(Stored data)
::::

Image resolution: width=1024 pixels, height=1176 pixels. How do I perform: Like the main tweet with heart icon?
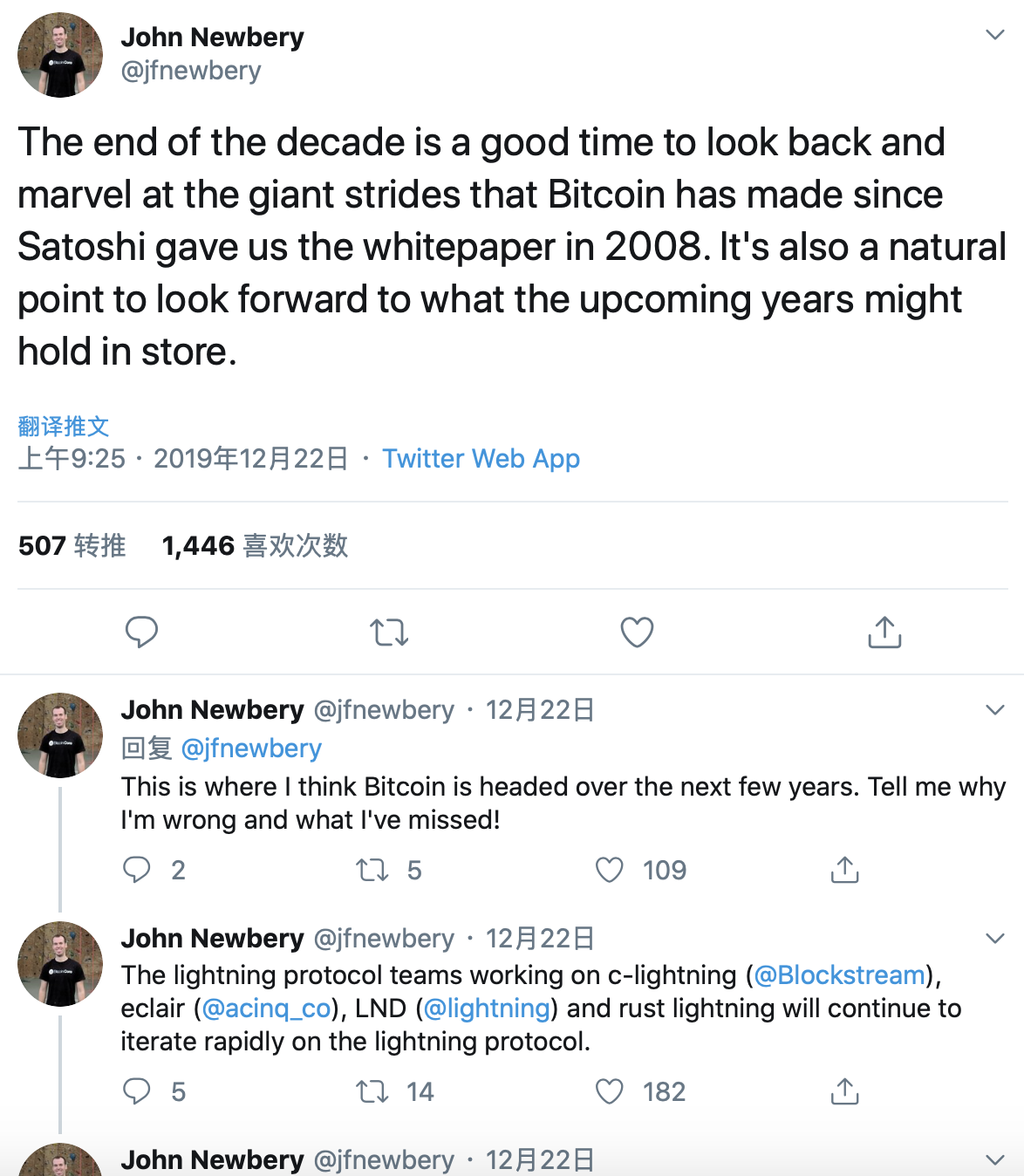pyautogui.click(x=637, y=632)
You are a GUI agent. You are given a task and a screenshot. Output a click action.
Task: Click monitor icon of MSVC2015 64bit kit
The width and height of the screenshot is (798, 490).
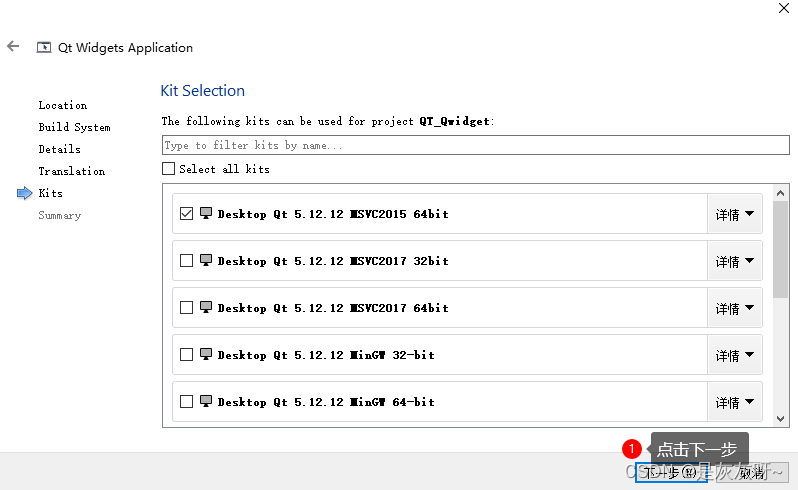click(206, 213)
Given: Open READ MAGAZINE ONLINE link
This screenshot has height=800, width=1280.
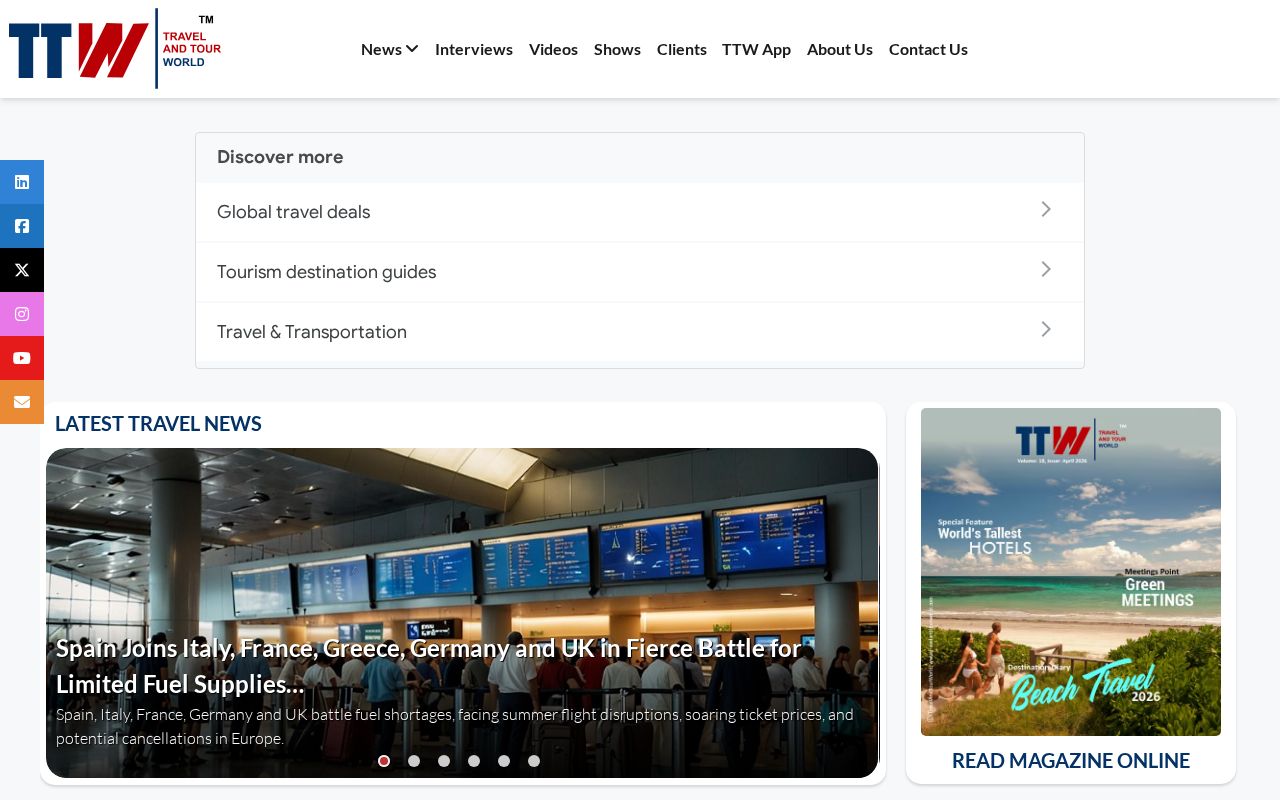Looking at the screenshot, I should pos(1071,760).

::::

» WHAT NEEDS TO BE DONE
Where the line with "Task: Click monitor" appears, begin there and transcribe exactly through the last line of the data, leaving all pictures aside.

» SOLVED PROBLEM
Task: Click monitor icon of MSVC2015 64bit kit
The width and height of the screenshot is (798, 490).
click(206, 213)
Given: Open READ MAGAZINE ONLINE link
This screenshot has height=800, width=1280.
Looking at the screenshot, I should pos(1071,760).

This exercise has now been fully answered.